La société civile craint qu’il s’agisse d’une manœuvre visant à faire de la place pour de nouveaux prisonniers politiques.
Manœuvre du régime burundais ? Alors que le gouvernement a entamé, lundi 23 janvier, la libération du quart de sa population carcérale dans le cadre d’une grâce présidentielle, la société civile en exil craint que le pouvoir ne cherche ainsi à faire de la place pour de nouveaux prisonniers politiques.
Un premier groupe de 300 prisonniers a été libéré de la prison centrale de Mpimba, à Bujumbura, par la ministre de la Justice, Aimée Laurentine Kanyana. À terme, 2 500 prisonniers doivent être libérés par les autorités.
Ces libérations visent à “désengorger les prisons pour permettre à ceux qui y restent de vivre dans des conditions acceptables” et à la “consolidation de la réconciliation nationale”, a déclaré la ministre de la Justice, au cours d’une cérémonie officielle en présence du corps diplomatique accrédité au Burundi.
Alors que le gouvernement a toujours nié détenir des prisonniers politiques, 58 militants, arrêtés lors d’une manifestation interdite et violemment réprimée par la police burundaise le 9 avril 2014, se trouvaient dans le premier groupe. Ils avaient été condamnés à des peines allant jusqu’à la perpétuité, lors d’un procès qualifié d'”expéditif” par la communauté internationale.

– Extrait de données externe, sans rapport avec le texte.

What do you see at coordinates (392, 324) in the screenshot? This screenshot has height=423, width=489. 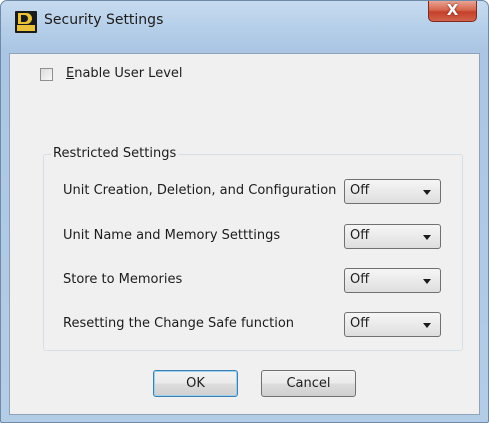 I see `change-safe-select: Off` at bounding box center [392, 324].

“Exceptionnellement, son excellence le président Pierre Nkurunziza a également bien voulu toucher même ceux, qui ont été condamnés pour des actes criminels commis lors des mouvements insurrectionnels, qui ont été organisés depuis 2014”, a-t-elle ajouté, restant toutefois vague sur l’éventuelle libération de prisonniers arrêtés depuis le début de la crise actuelle, en avril 2015.
Une centaine de personnes arrêtées chaque semaine
“À chaque fois que des prisonniers politiques sont relâchés, c’est une bonne chose”, a réagi auprès de l’AFP Pierre-Claver Mbonimpa, président de l’Association pour la protection des détenus et des prisonniers politiques (Aprodeh), et figure emblématique de la société civile burundaise.
“Mais nous appelons surtout à une relaxe des plus de 4 000 détenus politiques, qui croupissent en prison depuis le début de la crise au Burundi”, a ajouté le militant qui vit en exil en Belgique. Cette mesure est aussi destinée à “faire de la place aux victimes des nombreuses arrestations arbitraires à la faveur de la répression qui s’est abattue sur le Burundi”, a-t-il accusé.
De son côté, la principale ligue burundaise des droits de l’Homme, Iteka, désormais interdite au Burundi, estime qu’au moins une centaine de personnes accusées de crimes en lien avec la crise politique actuelle sont arrêtées chaque semaine au Burundi, alors que d’autres sont assassinées ou portées disparues.
Le Burundi est plongé dans une grave crise depuis l’annonce en avril 2015 de la candidature du président Pierre Nkurunziza à un troisième mandat controversé et son élection en juillet de la même année. Les violences ont fait plus de 500 morts et poussé plus de 300 000 personnes à quitter le pays.
Selon des sources pénitentiaires, les prisons burundaises abritaient 10 051 prisonniers à la fin décembre 2016, contre environ 6 000 détenus avant avril 2015.